# Chance of dissassembling a cube to solve it



## Feryll (Jan 13, 2010)

As per the thread title, I saw the thread here and wondered "What about the chance of taking pieces out and randomly placing them in spots? I am in no way sure of if my work is correct, but whatever.


Spoiler



This is first assuming that you can take the middle pieces out. There are 6! different combinations of how to put on the centers from one angle. But many are the same but just from another angle. This reduces it by a factor of 2(6), so the number drops to 60.
There are 8! different places to put the corners on, and that is multiplied by the flip coefficient (or whatever) of 3 different flips and 8 places the flips occur, so 3^8. That gives us 8! x 3^8. But as before, there are 24 clones per the actual number, so it becomes (8! x 3^8)/24, or 7! x 3^7.
There are 12! different places to place the edges, with 2 flips, so it becomes 12! x 2^12. But once again, there are clones in that calculation.
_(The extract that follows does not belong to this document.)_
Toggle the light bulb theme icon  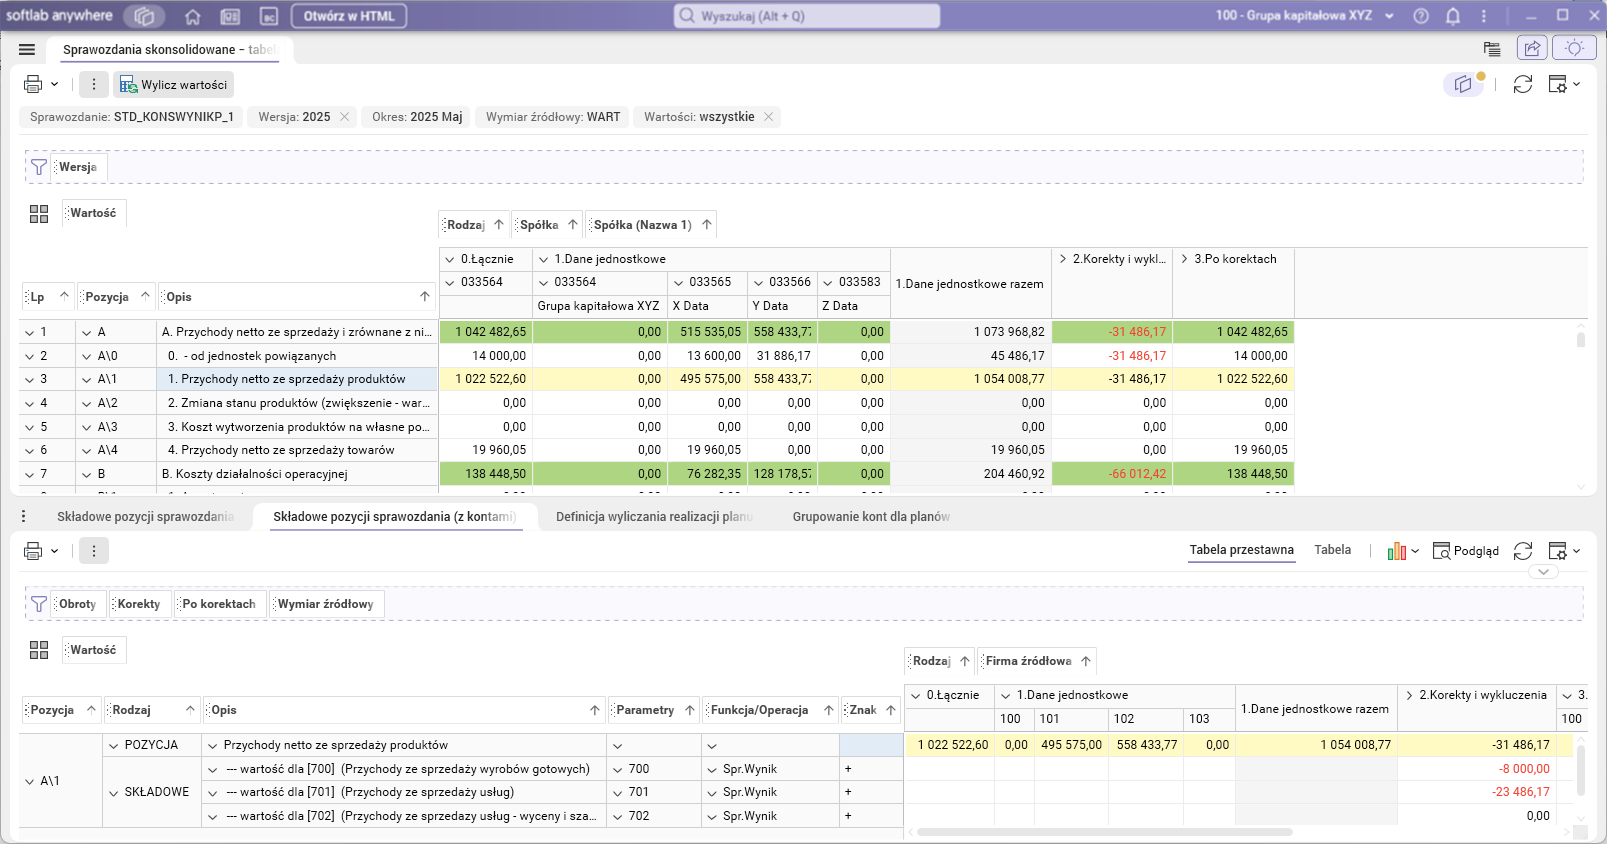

There are 24different places to use as your point of view when looking at a cube (Don't say it's only six, because you can rotate any face 4 times), so it's reduced by a factor of 24. So the number becomes (12! x 2 ^ 12)/24, or 11! x 2^11.
Finally, it's time to multiply 60 (centers) by 11,022,480 (corners) by 81,749,606,400 (edges). If you divide it by the 4.3 quintillion possibilities, this yields a "1 in 9.6 chance" or 10.4%.


But the thing is, I thought it was a 1 in twelve chance. If anybody could find an error in my proof (using my method, not the orientated and permeated simple one), I'd be grateful  And you get the opportunity to facepalm me!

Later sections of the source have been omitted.